(REQUIREMENT): Your task is to copy every line of the records below that contains "agent".

(TASK INPUT):
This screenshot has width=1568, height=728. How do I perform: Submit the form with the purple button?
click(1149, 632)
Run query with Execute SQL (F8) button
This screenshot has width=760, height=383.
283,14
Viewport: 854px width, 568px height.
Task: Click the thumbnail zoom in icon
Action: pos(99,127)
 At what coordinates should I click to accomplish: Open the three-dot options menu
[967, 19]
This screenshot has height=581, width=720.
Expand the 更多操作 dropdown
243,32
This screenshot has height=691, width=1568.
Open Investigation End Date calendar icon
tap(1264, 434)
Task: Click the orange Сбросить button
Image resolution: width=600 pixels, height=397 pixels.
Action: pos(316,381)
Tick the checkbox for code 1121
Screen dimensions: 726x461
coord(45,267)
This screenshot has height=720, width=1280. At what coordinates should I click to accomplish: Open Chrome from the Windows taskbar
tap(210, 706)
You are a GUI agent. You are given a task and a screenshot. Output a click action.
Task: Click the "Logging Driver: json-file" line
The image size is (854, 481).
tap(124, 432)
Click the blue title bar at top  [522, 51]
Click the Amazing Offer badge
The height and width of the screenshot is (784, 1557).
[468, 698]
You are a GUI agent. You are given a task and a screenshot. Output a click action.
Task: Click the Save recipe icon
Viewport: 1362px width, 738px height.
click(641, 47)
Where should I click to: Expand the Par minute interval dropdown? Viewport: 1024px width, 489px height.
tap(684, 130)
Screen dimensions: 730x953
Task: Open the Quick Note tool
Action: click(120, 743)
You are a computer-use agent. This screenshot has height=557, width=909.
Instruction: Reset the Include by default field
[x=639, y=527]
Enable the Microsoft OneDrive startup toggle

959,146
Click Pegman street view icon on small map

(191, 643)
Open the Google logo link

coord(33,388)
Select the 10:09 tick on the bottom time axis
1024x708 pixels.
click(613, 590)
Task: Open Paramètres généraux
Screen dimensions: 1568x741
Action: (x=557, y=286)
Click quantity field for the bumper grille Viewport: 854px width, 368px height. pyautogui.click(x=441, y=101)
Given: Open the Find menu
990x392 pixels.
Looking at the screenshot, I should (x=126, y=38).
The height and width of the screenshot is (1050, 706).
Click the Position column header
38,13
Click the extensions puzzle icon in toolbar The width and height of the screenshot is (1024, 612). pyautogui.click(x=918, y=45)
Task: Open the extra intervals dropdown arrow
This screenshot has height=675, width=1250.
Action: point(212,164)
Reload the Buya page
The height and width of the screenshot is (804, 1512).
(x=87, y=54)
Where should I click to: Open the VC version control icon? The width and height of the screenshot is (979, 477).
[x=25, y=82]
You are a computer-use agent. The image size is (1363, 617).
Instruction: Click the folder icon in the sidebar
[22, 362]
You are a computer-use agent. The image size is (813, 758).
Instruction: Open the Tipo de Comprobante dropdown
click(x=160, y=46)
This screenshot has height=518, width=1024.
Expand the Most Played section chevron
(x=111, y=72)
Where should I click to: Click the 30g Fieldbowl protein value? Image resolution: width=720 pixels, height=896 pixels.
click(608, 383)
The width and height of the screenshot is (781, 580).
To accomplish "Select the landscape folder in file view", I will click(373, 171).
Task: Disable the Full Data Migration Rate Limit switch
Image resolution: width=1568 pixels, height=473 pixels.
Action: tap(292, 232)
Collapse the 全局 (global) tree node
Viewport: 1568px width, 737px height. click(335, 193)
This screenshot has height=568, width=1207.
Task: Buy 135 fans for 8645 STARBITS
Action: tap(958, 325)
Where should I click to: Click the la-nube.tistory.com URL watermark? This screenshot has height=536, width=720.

(PROBLEM SOLUTION):
You are a GUI agent. You are given a task and a screenshot. Output a click action.
You are a GUI agent. You are given a task and a screenshot. Output a click action.
You are a computer-use agent. This screenshot has height=557, width=909.
You are a computer-use agent. The image size is (1363, 617).
You are a computer-use agent. The image size is (813, 758).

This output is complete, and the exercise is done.